P.S. – Je vous supplie instamment de vouloir bien empêcher l’entrée d’un nouveau libelle intitulé : Nouveau volume du Siècle de Louis XIV, et imprimé à La Haye, chez Jean Van Duren.

 

 

1 – Editeurs, de Cayrol et A. François. (G.A.)

 

2 – Il venait de mourir d’indigestion. (G.A.)

 

3 – C’est le procès-verbal de la comparaison faite par devant notaire de l’Abrégé publié par Neaulme et du manuscrit de Voltaire. Voyez l’Essai. (G.A.)

 

 

 

 

 

à M. le comte d’Argental.

 

A Colmar, le 24 Février 1754.

 

 

          Je ne vous écris point de ma main, mon cher et respectable ami. On dit que vous êtes malade comme moi ; jugez de mes inquiétudes. Voici le temps de profiter des voies du salut que le clergé ouvre à tous les fidèles. Si vous avez un Bayle dans votre bibliothèque, je vous prie de me l’envoyer par la poste, afin que je le fasse brûler, comme de raison, dans la place publique de la capitale des Hottentots, où j’ai l’honneur d’être. On fait ici de ces sacrifices assez communément ; mais on ne peut reprocher en cela à nos sauvages d’immoler leurs semblables, comme font les autres anthropophages. Des révérends pères jésuites fanatiques on fait incendier ici sept exemplaires de Bayle ; et un avocat-général de ce qu’on appelle le conseil souverain d’Alsace a jeté le sien tout le premier dans les flammes, pour donner l’exemple, dans le temps que d’autres jésuites, plus adroits, font imprimer Bayle à Trévoux (1) pour leur profit. Je cours risque d’être brûlé, moi qui vous parle, avec la belle Histoire de Jean Neaulme. Nous avons un évêque de Porentruy (qui eût cru qu’un Porentruy fût évêque de Colmar ?), ce Porentruy est grand chasseur, est grand buveur de son métier, et gouverne son diocèse par des jésuites allemands qui sont aussi despotiques parmi nos sauvages des bords du Rhin qu’ils le sont au Paraguay. Vous voyez quels progrès la raison a faits dans les provinces. Il y a plus d’une ville gouvernée ainsi ; quelques justes haussent les épaules et se taisent. J’avais choisi cette ville comme un asile sûr, dans lequel je pourrais surtout trouver des secours pour les Annales de l’Empire, et j’en ai trouvé pour mon salut plus que je ne voulais. Je suis prêt d’être excommunié solidairement avec Jean Neaulme. Je suis dans mon lit, et je ne vois pas que je puisse être enseveli en terre sainte. J’aurais la destinée de votre chère Adrienne (2), mais vous ne m’en aimerez pas moins.

 

          Portez-vous bien, je vous en prie, si vous voulez que j’aie du courage. J’en ai grand besoin. Jean Neaulme m’a achevé. Jeanne d’Arc viendra à son tour. Tout cela est un peu embarrassant avec des cheveux blancs, des coliques, et un peu d’hydropisie et de scorbut. Deux personnes de ce pays-ci se sont tuées ces jours passés ; elles avaient pourtant moins de détresse que moi ; mais l’espérance de vous revoir un jour me fait encore supporter la vie.

■ Consigne 1
D'après l'extrait, pourquoi l'auteur de la lettre avait-il choisi la ville d'où il écrit ? Répondez en une ou deux phrases.
■ Consigne 2
Mettez à jour le passage de l'extrait qui commence par « 3 – C’est le » et se termine par « Voyez l’Essai. (G.A.) », en remplaçant « notaire » par « huissier ».
Cette liste provient d'une autre source.

■ Informations affichées

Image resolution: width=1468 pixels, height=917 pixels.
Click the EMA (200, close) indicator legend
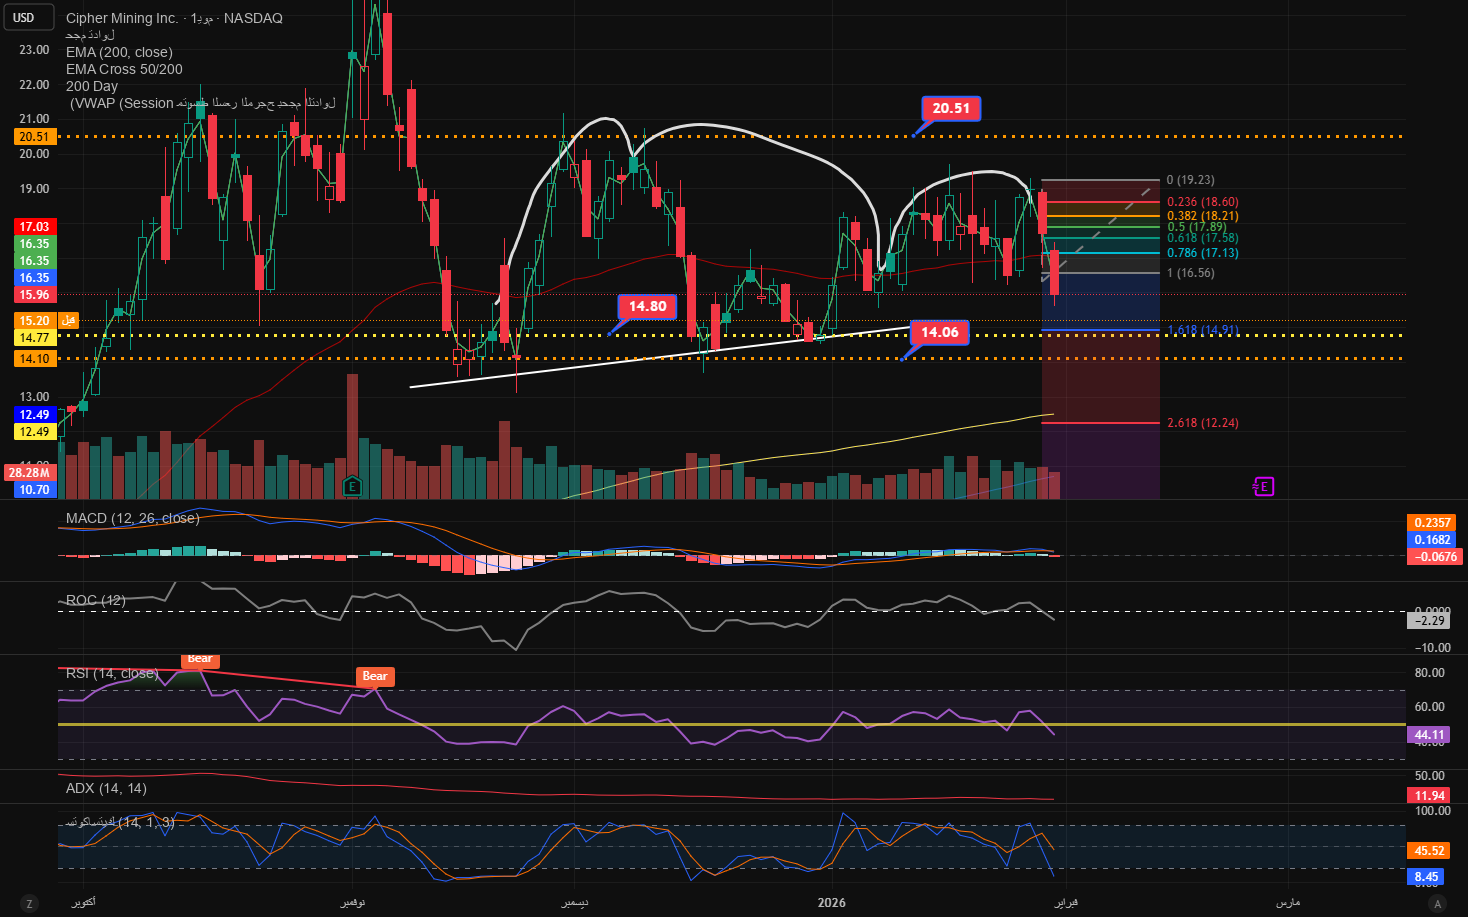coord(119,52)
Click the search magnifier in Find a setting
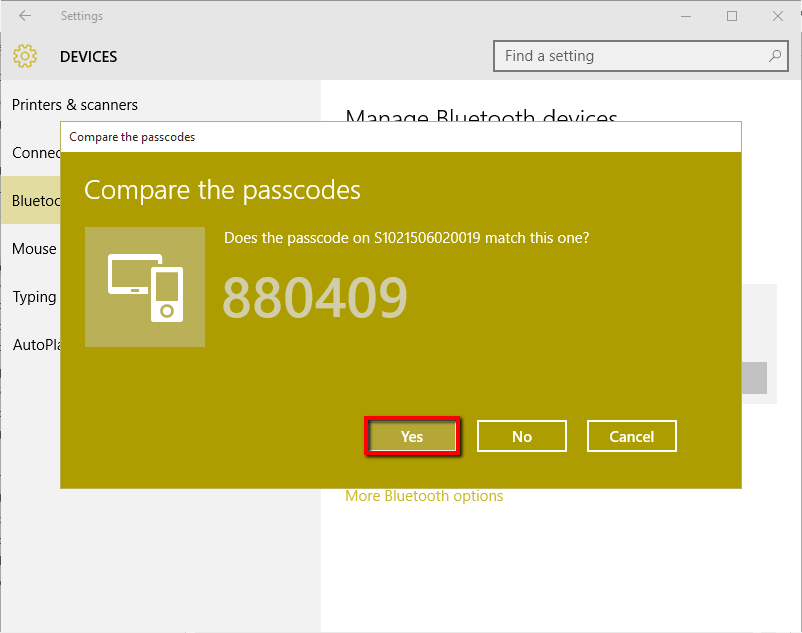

■ Résultat final 1
Il l'avait choisie comme un asile sûr. Il pensait surtout y trouver de l'aide pour les Annales de l'Empire.

■ Résultat final 2
3 – C’est le procès-verbal de la comparaison faite par devant huissier de l’Abrégé publié par Neaulme et du manuscrit de Voltaire. Voyez l’Essai. (G.A.)